Nearly two-thirds of working mums with primary school age children do not have sufficient childcare for the six-week school summer holidays,according to a new survey published by the TUC and campaigner Mother Pukka.

And the situation is even worse for single mums, with more than three in four (76%) telling the TUC that they don’t have adequate childcare for the upcoming holidays.

At the end of June, the TUC and campaigner Mother Pukka launched a call for evidence for working mums to share their experiences of how they will manage their work and childcare commitments this school summer holiday.

More than 36,000 mums got in touch. Working mums across the public and private sector reported huge challenges in balancing their work and childcare, with three in five  saying they would find managing childcare in the holidays more difficult this year than previously.

Previous TUC research has shown that working mums have picked up the lion’s share of the increase in caring responsibilities during the Covid-19 lockdowns and school closures. And this survey reveals that these school holidays will be yet another struggle for working mums.

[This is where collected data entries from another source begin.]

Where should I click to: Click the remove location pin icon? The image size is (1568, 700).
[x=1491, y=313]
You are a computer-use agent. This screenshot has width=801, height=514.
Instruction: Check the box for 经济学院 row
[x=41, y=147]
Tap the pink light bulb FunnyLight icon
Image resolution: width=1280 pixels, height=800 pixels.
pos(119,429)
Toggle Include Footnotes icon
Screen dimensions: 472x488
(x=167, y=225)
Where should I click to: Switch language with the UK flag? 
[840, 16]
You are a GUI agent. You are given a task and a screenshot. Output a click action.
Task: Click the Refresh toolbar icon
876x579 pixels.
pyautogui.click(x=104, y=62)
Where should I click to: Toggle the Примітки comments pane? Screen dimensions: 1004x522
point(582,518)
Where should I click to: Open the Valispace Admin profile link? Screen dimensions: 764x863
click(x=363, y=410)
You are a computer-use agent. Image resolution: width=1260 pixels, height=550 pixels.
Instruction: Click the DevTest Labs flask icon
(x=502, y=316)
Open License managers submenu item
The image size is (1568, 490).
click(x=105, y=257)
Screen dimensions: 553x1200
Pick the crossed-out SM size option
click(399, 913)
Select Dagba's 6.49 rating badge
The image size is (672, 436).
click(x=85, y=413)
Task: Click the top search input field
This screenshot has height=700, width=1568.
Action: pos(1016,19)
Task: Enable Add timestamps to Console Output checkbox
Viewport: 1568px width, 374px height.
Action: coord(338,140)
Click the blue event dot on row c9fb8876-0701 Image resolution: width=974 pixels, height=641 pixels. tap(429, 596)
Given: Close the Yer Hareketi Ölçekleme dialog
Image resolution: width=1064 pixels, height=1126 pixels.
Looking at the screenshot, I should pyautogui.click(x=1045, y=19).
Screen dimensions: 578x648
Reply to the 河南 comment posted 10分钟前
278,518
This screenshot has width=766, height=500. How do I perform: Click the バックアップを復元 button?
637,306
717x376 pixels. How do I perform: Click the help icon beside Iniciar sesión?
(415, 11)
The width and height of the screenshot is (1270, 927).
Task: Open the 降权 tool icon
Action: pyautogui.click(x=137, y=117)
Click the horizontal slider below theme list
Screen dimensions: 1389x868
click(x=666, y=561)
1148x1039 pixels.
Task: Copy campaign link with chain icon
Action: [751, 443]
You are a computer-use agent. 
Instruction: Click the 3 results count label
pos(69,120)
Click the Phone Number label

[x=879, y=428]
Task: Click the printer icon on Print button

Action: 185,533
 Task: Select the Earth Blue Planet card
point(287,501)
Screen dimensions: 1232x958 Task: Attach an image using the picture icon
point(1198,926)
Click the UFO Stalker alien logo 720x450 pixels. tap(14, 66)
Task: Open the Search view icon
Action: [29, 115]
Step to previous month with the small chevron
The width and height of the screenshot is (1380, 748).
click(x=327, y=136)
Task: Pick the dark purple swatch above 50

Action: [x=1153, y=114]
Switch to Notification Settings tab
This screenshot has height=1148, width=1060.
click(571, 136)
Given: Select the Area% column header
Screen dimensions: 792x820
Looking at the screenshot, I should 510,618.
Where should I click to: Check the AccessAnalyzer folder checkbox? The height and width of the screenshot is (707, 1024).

Mums told the TUC they are juggling a variety of means to try and manage their childcare during the school holiday – and many are relying on being able to work more flexibly than before to help them cope:

TUC General Secretary Frances O’Grady said: “Women have borne the brunt of the pandemic, on the front line in key worker roles and at home. Working mums picked up the lion’s share of caring responsibilities while schools were closed, with many sacrificing hours and pay to do so.

“But while restrictions may be lifting and ministers talk about us getting back to normal, working mums are still feeling the impact of the pandemic. Most mums told us they don’t have enough childcare for the upcoming school holidays and are now facing a huge challenge managing their work and caring responsibilities this summer.

“It shouldn’t be this difficult. If ministers don’t act, we risk turning the clock back on generations of progress women have made at work.

“It’s clear parents are relying on flexibility more than ever to cope with the extra demands posed by the crisis. Let’s make sure everyone has stronger legal rights to flexible working arrangements.

“And I’d urge employers to be as supportive as they can to their staff who have kids, and not force them back to the office if working at home helps them balance their work and childcare.”

Founder of Mother Pukka Anna Whitehouse said: “There are approximately 62 days of holiday a year, and the average employee holiday allowance is 25 days. The maths simply doesn’t add up.

“If we are going to recover from this pandemic and ensure the playing field is level for men and women at some point in the future, we need childcare to be part of our infrastructure – as important as roads, railways and signposts.

“If it’s tough for a two-parent family, have a moment to consider a single parent family. The current system has parents at breaking point.

“Together with the TUC, I want to not just break the cycle, but rebuild a whole new way of working for parents which doesn’t leave them logging off from their careers or disconnected from their family.”